> [Sumber]
Kisah (Tidak) Kasih Bersama Mia
Sebagian orang beranggapan bahwa kisah cinta selalu menarik untuk diceritakan. Seperti
lingkaran, kisah cinta tidak akan pernah ada ujungnya. Selalu saja ada hal yang dibahas.
Maka dari itu, izinkanlah kali ini
gue bercerita tentang hal yang tak berujung itu. Tentang cinta.
(0.0)
Saat itu gue berumur sebelas tahun,
masih kelas satu SMP, dan sudah berpacaran. Nama pacar gue Mia, siswa kelas
satu SMP juga. Kami satu sekolah, namun kelas kami berseberangan, terpisah oleh
lapangan basket.
Mia saat itu sudah berumur dua
belas atau tiga belas, gue lupa. Yang gue ingat pasti, dia pernah tidak naik
kelas beberapa kali. Dari wajahnya tidak ada yang menarik. Biasa saja. Kulitnya agak gelap, postur tubuhnya lebih pendek dibanding kekawanannya,
dan sedikit gempal. Bentuk rambutnya lurus dan kaku. Ketika gue tanya kenapa,
dia menjawab, “Keseringan direbonding.”

> [Tugas A] Dalam kisah tentang Mia, apa yang memisahkan kelas narator dari kelas Mia?
> [Tugas B] Terjemahkan kalimat dari kisah tentang Mia ini ke dalam bahasa Inggris: "Saat itu gue berumur sebelas tahun, masih kelas satu SMP, dan sudah berpacaran."
> [Tugas C] Lanjutkan kisah tentang Mia, mulai tepat setelah kalimat terakhirnya.
Daftar berikut diambil dari sumber yang berbeda.

Cuplikan catatan dari sebuah koleksi

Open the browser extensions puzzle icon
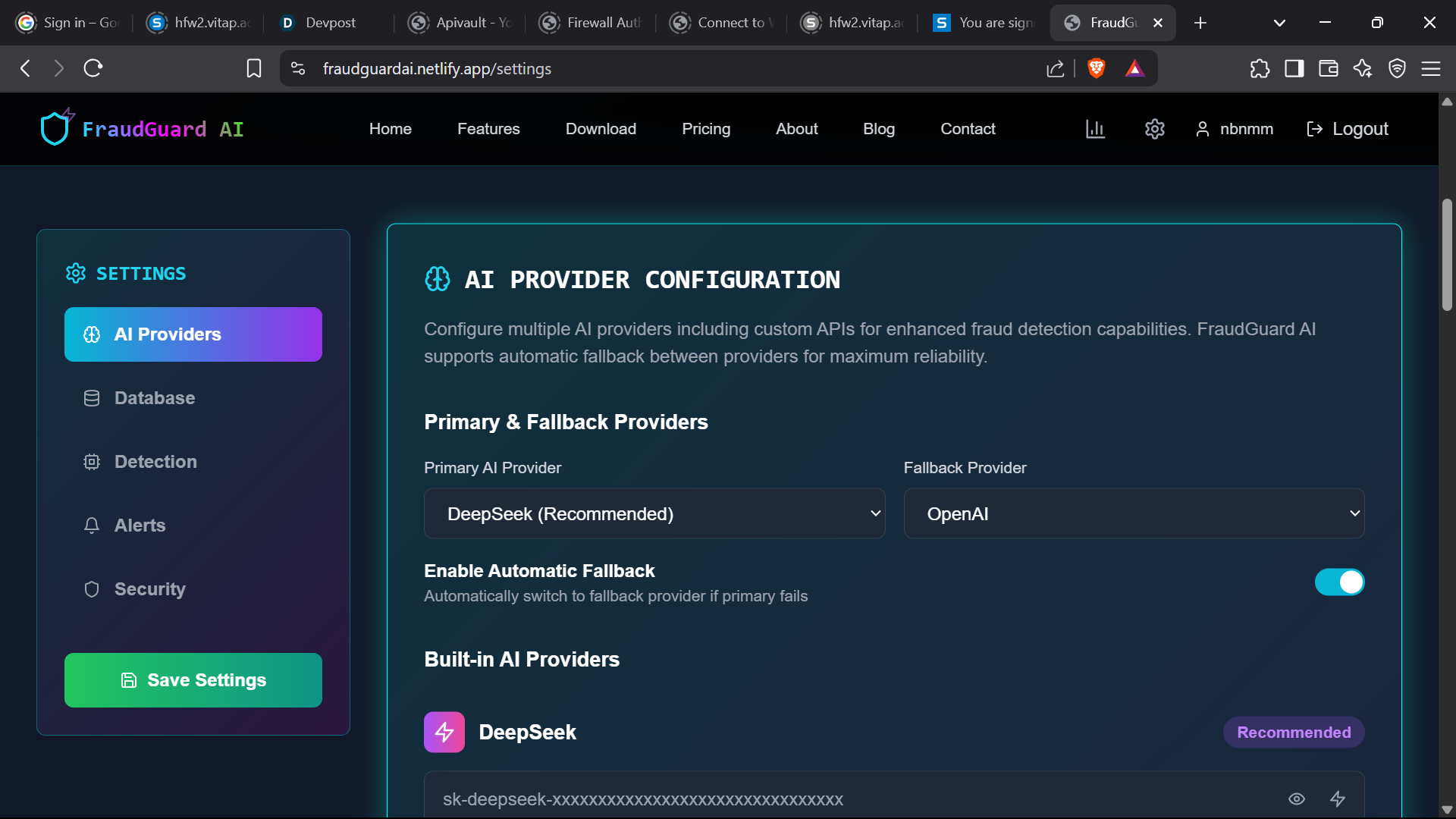Screen dimensions: 1456x819 [x=1260, y=68]
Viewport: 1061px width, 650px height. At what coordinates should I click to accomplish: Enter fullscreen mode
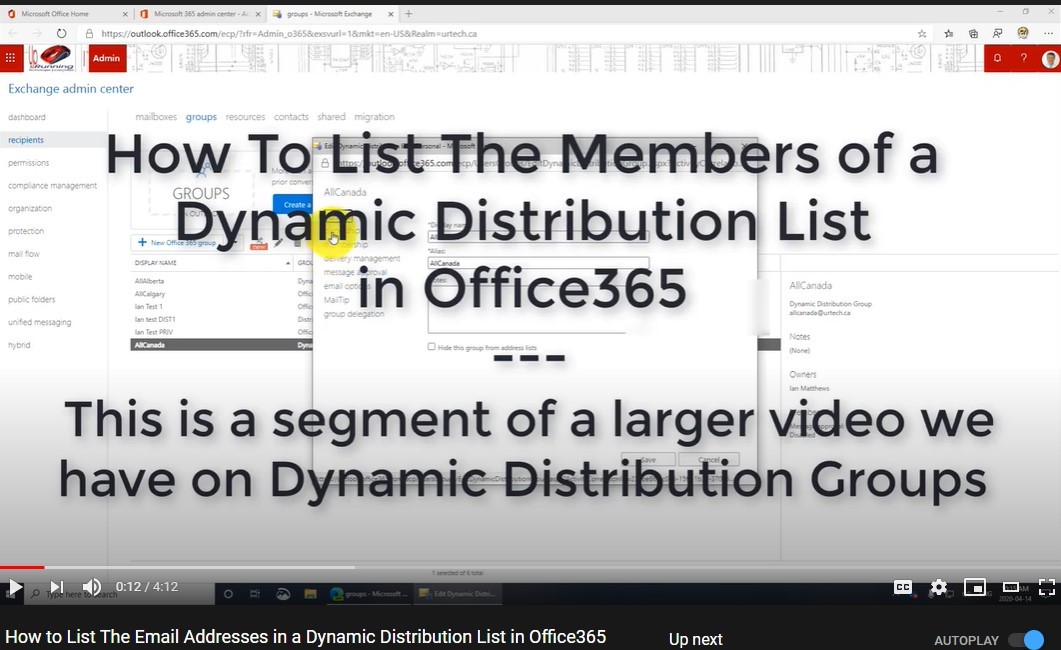[x=1046, y=587]
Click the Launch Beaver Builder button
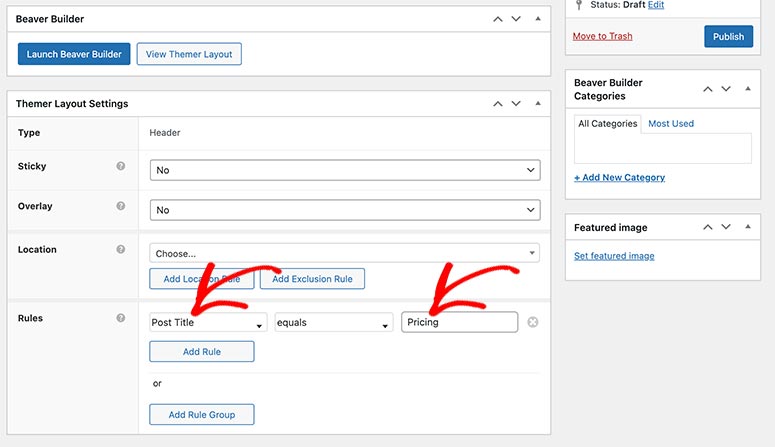The height and width of the screenshot is (447, 775). (x=74, y=54)

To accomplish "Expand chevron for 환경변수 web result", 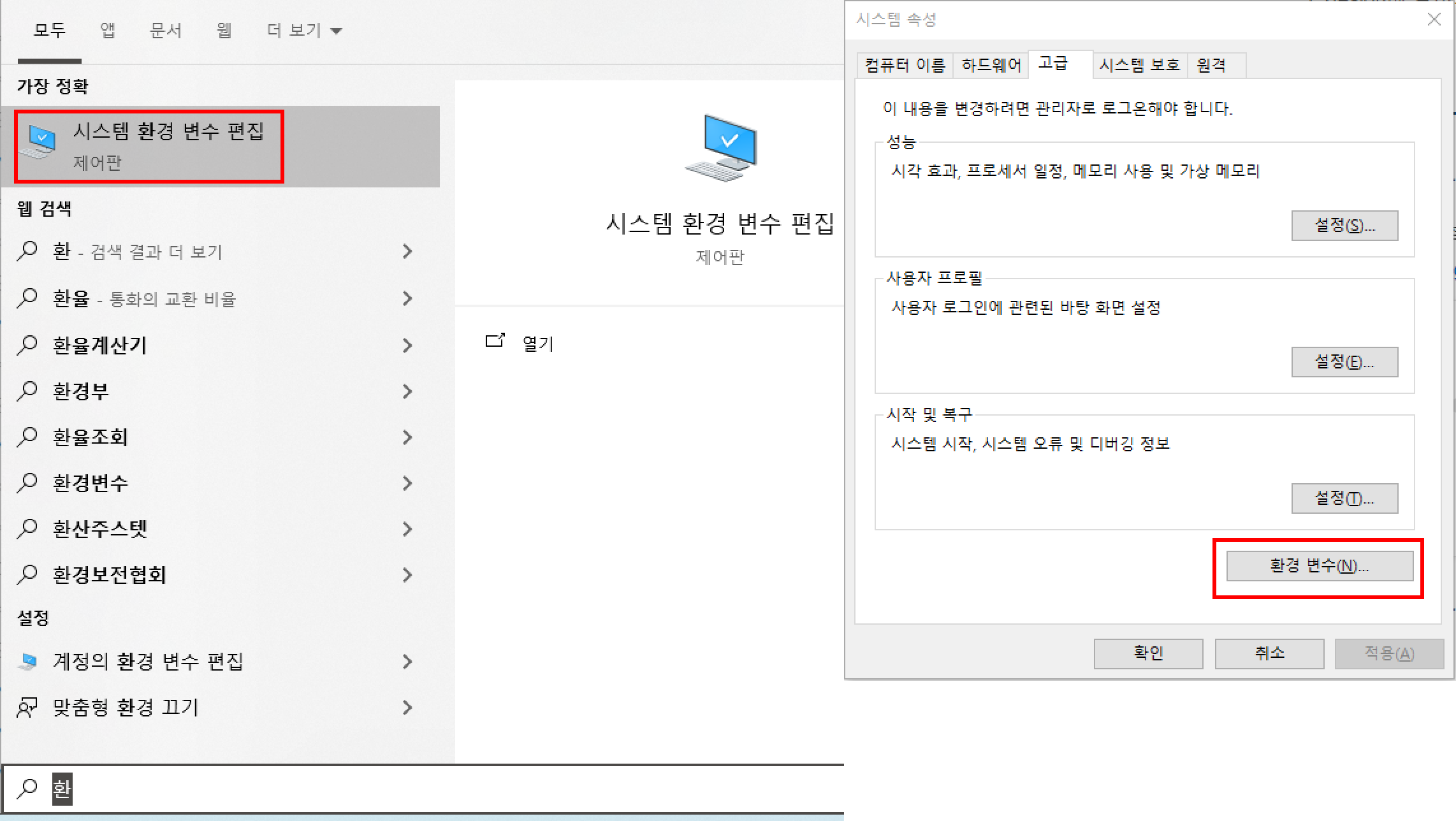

> [Jawaban tertulis A] Lapangan basket.

> [Jawaban tertulis B] At that time I was eleven years old, still in the first year of junior high school, and already dating.

> [Jawaban tertulis C]
“Oh-oke.” Gue menelan ludah.
Hubungan gue dan Mia pada saat itu
cukup populer. Hampir seluruh warga sekolah tahu kami pacaran, termasuk para
guru. Hal tersebut disebabkan oleh kami sendiri yang ke mana-mana selalu
berdua.
Usia hubungan kami pun cukup lama
untuk ukuran anak SMP, yaitu delapan bulan. Namun, sebelum mencapai angka itu,
di umur yang ke enam bulan, kami mulai sering berkelahi. Faktor utama penyebab
perkelahian itu hanya satu: gue bosan. Sementara Mia, tampaknya semaki hari
semakin tergila-gila dengan gue. Sehingga setiap kali berkelahi, Mia selalu
mengakhirinya dengan nangis kejer, bahkan sering kali pingsan.
Dan sungguh, teman-teman, itu menyebalkan
sekali!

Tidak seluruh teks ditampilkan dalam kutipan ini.